The Better Schools, Better Jobs (BSBJ) initiative has exactly two weeks to turn in at least 108,000 signatures to the secretary of state's office in order to have a ballot item placed on the 2015 statewide ballot that would require funding Mississippi schools.
BSBJ hopes that voters will choose to require the legislature to fund the Mississippi Adequate Education Program through a constitutional amendment.
The legislature has only fully funded the program twice after adopting it in 1997.
"We've gotten probably 183,000 signatures statewide, which may well be the most anybody's ever collected," said BSBJ's Patsy Brumfield.
Before the petition signatures are turned over to the secretary of state's office, they are checked at the local level through circuit clerks. Brumfield said this is to ensure that what they are handing over to the secretary of state for a second look is valid.
"The state wide requirement is about 108,000," said Brumfield. "Those are to be evenly distributed among the old five congressional districts, so that's about 22,000 signatures certified per congressional district."

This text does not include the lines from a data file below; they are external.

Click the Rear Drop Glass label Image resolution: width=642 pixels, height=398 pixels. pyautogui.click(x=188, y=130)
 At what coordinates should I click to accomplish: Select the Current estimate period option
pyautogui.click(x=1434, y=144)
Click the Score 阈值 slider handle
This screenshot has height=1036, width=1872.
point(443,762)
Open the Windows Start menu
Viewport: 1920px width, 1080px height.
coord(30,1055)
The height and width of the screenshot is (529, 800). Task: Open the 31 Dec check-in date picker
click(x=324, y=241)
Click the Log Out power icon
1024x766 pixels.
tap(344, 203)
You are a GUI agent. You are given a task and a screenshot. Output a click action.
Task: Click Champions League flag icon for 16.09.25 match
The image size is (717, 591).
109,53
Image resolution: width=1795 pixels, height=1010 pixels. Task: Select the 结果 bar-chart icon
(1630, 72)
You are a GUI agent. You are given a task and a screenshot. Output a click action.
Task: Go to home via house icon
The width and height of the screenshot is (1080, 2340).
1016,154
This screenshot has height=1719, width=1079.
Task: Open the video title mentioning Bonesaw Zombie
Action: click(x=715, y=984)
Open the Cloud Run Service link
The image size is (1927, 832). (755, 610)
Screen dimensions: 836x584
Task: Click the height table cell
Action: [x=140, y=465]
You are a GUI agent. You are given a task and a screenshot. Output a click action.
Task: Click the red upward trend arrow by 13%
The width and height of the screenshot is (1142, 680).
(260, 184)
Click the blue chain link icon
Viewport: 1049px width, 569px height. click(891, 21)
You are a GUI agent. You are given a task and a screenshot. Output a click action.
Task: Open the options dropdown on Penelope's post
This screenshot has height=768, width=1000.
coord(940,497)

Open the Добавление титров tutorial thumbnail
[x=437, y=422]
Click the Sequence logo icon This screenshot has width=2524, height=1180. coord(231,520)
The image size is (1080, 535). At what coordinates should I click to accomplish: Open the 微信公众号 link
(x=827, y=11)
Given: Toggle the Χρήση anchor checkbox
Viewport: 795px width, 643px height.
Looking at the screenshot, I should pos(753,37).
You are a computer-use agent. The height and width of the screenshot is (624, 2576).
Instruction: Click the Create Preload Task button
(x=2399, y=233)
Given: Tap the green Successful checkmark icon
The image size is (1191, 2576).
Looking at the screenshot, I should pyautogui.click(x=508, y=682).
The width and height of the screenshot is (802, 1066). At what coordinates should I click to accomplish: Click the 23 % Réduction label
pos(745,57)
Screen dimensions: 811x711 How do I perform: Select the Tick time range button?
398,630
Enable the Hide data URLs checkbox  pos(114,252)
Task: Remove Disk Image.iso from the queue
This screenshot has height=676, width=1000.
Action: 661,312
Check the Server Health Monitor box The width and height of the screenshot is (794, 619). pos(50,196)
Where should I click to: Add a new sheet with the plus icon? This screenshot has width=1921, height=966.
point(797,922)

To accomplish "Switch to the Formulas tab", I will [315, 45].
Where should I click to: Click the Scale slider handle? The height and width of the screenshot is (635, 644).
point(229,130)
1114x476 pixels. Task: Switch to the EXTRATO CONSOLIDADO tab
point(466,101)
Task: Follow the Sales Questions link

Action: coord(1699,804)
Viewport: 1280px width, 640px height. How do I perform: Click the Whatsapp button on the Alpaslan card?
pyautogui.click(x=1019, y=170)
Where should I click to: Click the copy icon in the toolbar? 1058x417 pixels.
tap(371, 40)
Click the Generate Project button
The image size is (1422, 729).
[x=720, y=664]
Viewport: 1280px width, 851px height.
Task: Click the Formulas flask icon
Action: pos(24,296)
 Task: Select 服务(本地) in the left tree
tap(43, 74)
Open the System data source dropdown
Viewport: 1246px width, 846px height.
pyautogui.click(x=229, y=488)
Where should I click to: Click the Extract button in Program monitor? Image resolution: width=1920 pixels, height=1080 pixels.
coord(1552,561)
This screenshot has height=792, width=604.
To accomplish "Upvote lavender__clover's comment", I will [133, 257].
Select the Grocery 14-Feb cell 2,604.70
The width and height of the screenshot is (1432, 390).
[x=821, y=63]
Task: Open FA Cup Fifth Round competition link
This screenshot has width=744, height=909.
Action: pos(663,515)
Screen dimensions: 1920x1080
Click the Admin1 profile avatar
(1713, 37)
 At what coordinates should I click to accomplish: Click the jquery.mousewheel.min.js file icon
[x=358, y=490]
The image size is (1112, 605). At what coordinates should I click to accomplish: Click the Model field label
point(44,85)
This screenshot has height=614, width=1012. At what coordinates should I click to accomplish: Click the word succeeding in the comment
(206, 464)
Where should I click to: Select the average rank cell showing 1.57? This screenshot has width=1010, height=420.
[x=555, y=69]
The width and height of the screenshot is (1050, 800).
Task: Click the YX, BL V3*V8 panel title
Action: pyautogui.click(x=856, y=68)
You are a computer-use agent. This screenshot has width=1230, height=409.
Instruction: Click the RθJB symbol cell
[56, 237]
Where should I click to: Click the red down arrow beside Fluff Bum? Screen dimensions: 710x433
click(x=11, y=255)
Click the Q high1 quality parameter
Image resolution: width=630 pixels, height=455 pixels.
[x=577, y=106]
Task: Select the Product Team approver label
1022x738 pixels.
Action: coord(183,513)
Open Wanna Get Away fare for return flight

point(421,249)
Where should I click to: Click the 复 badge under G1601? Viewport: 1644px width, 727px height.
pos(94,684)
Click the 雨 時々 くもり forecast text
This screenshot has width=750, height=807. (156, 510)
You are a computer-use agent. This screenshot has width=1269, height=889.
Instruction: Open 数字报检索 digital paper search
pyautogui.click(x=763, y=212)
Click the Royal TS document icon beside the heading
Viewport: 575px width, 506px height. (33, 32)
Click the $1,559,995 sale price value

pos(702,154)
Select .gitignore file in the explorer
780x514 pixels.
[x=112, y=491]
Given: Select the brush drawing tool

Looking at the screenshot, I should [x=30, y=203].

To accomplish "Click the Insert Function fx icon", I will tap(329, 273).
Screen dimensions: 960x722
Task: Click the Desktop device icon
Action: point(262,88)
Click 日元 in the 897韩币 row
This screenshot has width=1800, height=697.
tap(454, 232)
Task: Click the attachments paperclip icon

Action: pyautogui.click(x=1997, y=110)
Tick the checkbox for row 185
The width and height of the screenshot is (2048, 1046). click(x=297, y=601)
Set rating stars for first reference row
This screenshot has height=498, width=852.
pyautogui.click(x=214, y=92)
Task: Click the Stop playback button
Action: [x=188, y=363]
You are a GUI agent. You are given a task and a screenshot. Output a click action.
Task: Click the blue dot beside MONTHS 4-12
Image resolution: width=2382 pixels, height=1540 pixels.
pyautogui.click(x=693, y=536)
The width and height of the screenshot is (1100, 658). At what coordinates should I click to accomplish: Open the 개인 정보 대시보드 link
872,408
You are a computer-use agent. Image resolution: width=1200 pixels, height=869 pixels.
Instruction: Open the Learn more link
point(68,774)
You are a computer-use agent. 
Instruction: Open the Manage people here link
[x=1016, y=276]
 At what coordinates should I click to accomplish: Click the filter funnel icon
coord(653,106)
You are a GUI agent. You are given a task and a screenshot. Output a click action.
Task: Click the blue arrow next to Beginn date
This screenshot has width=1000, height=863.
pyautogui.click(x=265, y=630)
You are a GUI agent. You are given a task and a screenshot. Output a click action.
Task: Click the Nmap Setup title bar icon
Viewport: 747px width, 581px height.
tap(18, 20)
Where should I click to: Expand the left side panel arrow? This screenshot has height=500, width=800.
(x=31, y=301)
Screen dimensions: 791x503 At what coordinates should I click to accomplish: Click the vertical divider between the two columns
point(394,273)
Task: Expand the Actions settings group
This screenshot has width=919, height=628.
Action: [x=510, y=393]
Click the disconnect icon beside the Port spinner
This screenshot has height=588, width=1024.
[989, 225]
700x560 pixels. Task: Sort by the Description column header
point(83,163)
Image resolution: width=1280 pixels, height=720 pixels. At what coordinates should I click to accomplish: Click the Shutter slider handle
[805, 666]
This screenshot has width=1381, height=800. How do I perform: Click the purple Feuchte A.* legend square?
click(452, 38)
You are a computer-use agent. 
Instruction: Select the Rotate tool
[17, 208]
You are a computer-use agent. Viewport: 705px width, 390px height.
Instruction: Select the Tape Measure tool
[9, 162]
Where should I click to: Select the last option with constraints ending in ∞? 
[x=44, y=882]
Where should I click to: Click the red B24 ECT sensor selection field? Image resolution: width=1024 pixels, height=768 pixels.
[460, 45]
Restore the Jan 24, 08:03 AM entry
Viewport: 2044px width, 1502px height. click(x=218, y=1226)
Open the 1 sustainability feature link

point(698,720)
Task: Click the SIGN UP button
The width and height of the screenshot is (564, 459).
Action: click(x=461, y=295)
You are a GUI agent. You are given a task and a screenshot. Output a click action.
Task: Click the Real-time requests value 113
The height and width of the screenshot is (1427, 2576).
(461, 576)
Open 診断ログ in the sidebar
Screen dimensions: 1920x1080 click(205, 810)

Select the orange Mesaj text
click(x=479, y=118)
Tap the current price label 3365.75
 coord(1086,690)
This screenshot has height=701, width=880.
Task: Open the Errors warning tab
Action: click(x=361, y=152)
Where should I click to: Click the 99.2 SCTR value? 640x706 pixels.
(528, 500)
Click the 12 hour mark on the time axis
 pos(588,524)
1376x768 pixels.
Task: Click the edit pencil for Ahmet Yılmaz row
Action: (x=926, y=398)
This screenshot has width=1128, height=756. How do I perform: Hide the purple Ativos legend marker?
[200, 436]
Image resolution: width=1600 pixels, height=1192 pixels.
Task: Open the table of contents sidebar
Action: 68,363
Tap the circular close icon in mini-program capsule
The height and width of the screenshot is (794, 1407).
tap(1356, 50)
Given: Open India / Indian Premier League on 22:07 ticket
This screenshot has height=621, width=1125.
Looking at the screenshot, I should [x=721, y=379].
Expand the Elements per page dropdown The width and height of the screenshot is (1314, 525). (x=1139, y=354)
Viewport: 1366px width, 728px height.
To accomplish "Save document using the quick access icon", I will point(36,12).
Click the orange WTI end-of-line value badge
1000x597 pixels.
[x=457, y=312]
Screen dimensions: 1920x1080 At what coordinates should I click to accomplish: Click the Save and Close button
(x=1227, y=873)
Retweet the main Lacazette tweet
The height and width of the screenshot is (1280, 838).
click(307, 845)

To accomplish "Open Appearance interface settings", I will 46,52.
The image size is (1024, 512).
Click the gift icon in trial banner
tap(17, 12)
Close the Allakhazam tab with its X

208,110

Brumfield said she is confident that the BSBJ initiative collected the required amount of signatures in each district.
A separate effort to fund MAEP is also in place, led by former Mississippi governor Ronnie Musgrove.
Musgrove's approach is a lawsuit against the state, which nineteen school districts across the state have joined. The lawsuit seeks refunding school districts for money they have lost since 2010 due to MAEP not being fully funded.